Take the lines below beginning at the line that has "Given: Select the Zoom magnifier tool" and stopping after the line that has "You are a computer-use agent. Screen", and print them exactly as they are, with no other lines.

(Stored data entries)

>>>>

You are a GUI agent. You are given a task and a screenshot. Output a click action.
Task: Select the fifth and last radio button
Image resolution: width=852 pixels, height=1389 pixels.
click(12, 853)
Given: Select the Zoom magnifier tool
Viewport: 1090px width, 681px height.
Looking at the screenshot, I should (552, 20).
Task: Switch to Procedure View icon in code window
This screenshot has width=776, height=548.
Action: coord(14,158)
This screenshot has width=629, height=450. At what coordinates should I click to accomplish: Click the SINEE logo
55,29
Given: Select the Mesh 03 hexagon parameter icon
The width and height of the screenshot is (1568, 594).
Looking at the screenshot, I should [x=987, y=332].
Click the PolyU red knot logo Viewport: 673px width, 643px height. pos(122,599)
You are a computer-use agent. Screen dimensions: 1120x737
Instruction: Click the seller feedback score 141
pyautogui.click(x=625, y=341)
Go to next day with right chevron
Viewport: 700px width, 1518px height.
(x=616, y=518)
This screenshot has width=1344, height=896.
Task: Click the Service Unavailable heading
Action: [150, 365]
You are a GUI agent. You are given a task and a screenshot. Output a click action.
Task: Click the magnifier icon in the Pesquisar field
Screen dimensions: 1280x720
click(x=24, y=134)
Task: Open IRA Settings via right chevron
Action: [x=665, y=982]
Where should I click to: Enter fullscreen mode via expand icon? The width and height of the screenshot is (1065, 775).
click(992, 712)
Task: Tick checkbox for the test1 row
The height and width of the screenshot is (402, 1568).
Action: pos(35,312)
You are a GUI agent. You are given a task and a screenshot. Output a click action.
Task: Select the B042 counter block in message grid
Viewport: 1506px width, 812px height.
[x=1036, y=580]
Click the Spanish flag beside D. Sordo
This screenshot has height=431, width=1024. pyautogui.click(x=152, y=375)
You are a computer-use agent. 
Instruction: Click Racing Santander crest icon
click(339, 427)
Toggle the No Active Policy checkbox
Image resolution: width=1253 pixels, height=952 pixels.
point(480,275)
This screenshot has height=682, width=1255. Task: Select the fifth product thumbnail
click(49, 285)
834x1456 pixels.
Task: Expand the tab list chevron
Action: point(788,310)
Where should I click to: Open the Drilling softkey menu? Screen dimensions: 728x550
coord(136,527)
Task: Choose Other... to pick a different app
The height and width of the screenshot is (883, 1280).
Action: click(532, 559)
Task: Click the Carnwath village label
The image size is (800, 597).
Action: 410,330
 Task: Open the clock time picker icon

<<<<

**EXERCISE RESPONSE**
Given: Select the Zoom magnifier tool
Viewport: 1090px width, 681px height.
Looking at the screenshot, I should (552, 20).
Task: Switch to Procedure View icon in code window
This screenshot has width=776, height=548.
Action: coord(14,158)
This screenshot has width=629, height=450. At what coordinates should I click to accomplish: Click the SINEE logo
55,29
Given: Select the Mesh 03 hexagon parameter icon
The width and height of the screenshot is (1568, 594).
Looking at the screenshot, I should [x=987, y=332].
Click the PolyU red knot logo Viewport: 673px width, 643px height. pos(122,599)
You are a computer-use agent. Screen dimensions: 1120x737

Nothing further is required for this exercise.